That’s right: Luck has nothing to do with it, as some allegedly “fortunate” people say. And in this case, “it” doesn’t just mean confidence.
It means life. Life as you’d like it to be. And the life that we see someone leading, when we immediately consider them “lucky”.
See, whenever someone seems to reap all the rewards in life, we tend to think of them as “fortunate” or “lucky”, yeah?
Well, would you believe me if I told you that ascribing “luck” to anyone or anything is potentially harmful to us?
What exactly is luck anyway? Many people would probably define it as something like, “when things coincidentally fall out to your advantage”. But is it really just that?
And more importantly, would we need more than merely coincidence to receive the gifts of life?
(SPOILER ALERT: Yes. Yes it does.)
When Michael Jackson recorded the “Thriller” album, did it sell millions because of “luck”? Or was it because he had spent his entire childhood and adolescence working his derrière off, meticulously honing his craft and gathering a hugely talented team of producers, songwriters and A&R people behind him?
When Steve Jobs released the first iPhone, did it become hugely successful because of “luck”? Or was it because he dared to take chances, push the envelope, fulfil the needs that his customers had — even ones they didn’t realize they had — and amass an army of professional developers and marketers behind him?
Sure, Michael Jackson was probably as close to being the proverbial natural talent as they come. And Steve Jobs, according to many, was a natural visionary who simply thought outside the box and dreamt big.

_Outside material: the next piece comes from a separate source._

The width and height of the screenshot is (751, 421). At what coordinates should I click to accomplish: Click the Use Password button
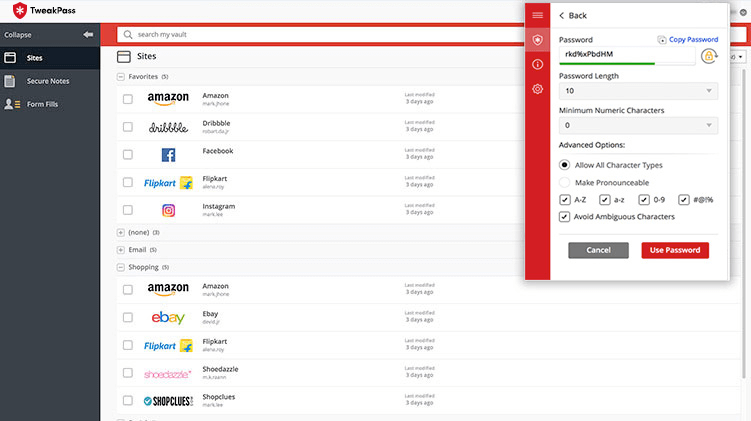coord(675,250)
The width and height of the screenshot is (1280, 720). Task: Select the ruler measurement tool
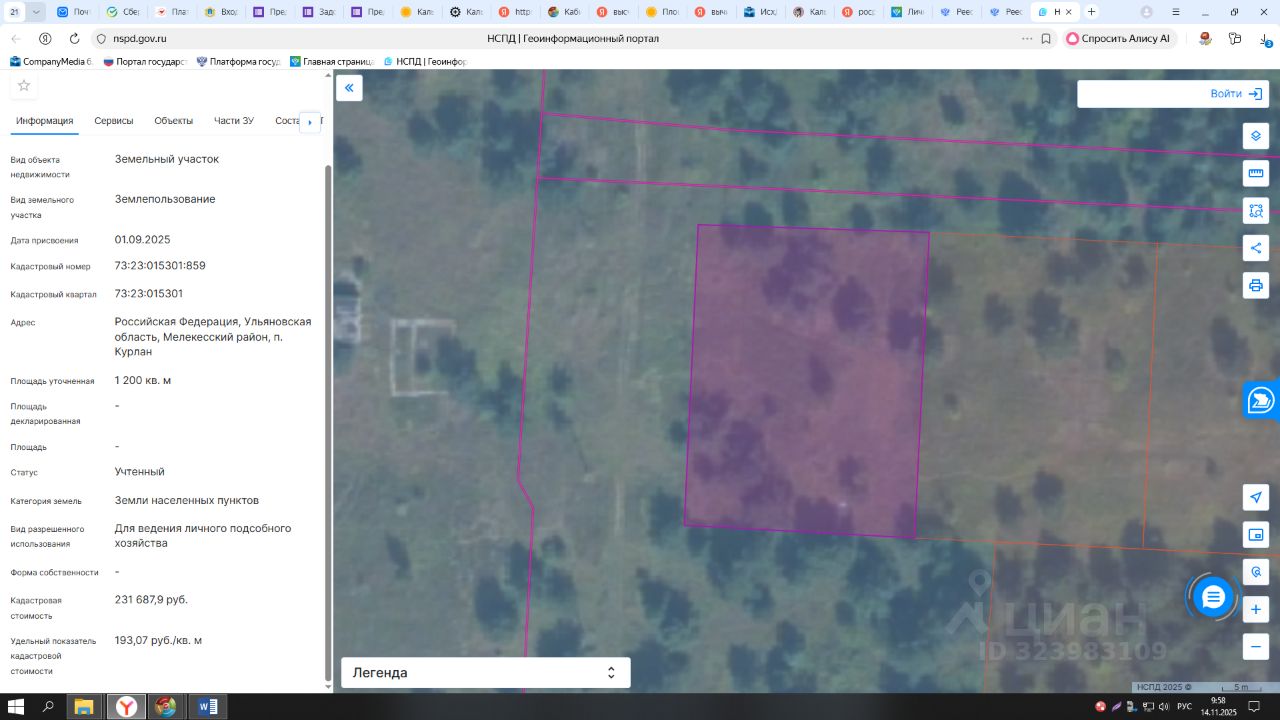click(x=1256, y=174)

But what good would that have done them if they hadn’t put in the work, insisted upon their dreams, and kept at it for years and years?
Luck has nothing to do with it because “it”doesn’t happen without taking action.
Here’s another thing:
Have you ever seen “Forrest Gump”? If not, it’s a fine movie, and you should see it at least once.*
Forrest Gump, our titular protagonist, is clearly slow-witted, but likeable. And he somehow manages to walk through life and attract all kinds of success and fortune as he cluelessly goes along. Only he never realizes it. Because success and fortune simply doesn’t resonate with his humble mind.
Let’s pause here for a moment. Now, think about your own life.
Have you ever learned a new word, and then in the following days and weeks you saw and heard that word everywhere?
Or have you ever been unemployed and looked for jobs, and all of a sudden job applications are everywhere?
I know, right?
The key word here is awareness.
Forrest Gump doesn’t consciously experience fame and fortune, because his awareness is on a different level. When we’re consciously aware of something, we’re gonna find it.
Not because there’s more of it, but simply because we’ve become aware of it. Like a hunter who deliberately ignores anything but the potential sights and sounds of his prey.
Luck has nothing to do with it, because what good would all the coincidence in the world do us if we weren’t aware of it?
“But wait a minute! What was that thing you said about how ascribing luck to anyone could be “harmful”??”
Yeah, see, that’s because it’s something that non-fident people tend to do. Which is rarely beneficial.
It’s when we’re non-fident that we tend to think in terms of “luck” — and “bad luck”. Specifically, we tend to think that other people get all the luck, and that we’re victims of unfortunate circumstances.
This is a conveniently easy way of thinking, because it takes the responsibility for our lives out of our hands. And for the same reason, it’s also a dangerous way of thinking.
But when we allow ourselves to go for the life we want, consistently taking action and raising our awareness will make sure that we get it.
Some people might be born with certain advantages, yes. But imagine how many people never put that advantage to any use. Either because they never see the possibilities and/or because they’re simply too shy to act on it.
And now, think of all the famous media persons who obviously wouldn’t recognize talent even if it came out of nowhere and took away all their limelight.
Think of all the wealthy corporate leaders who got where they are by being uncompromising, cold as ice, playing the game and doing what’s best for the company no matter what.
Think of all the powerful politicians, all the Frank Underwood’s of the world, who got to where they are by lying, manipulating, and probably worse.
Really, luck has nothing to do with it. But being aware of our opportunities, and taking consistent action towards them has everything to do with it.
This week, take up learning something new. Something you’ve been wanting to get into, only you couldn’t find the time (or whatever excuse you made for yourself).
Set aside 1/2 hour every night, monday through friday, for working on that thing only. Nothing else. This means, turn off your phone. No phone; no social media or other distractions. Just you and your new challenge.
Getting into this sort of habit will eventually prove to us that luck has nothing to do with it. — And that practice, consistency, and focus are the keys to accomplishing pretty much anything.
* Yes, I know it’s originally a book. So are a lot of great movies.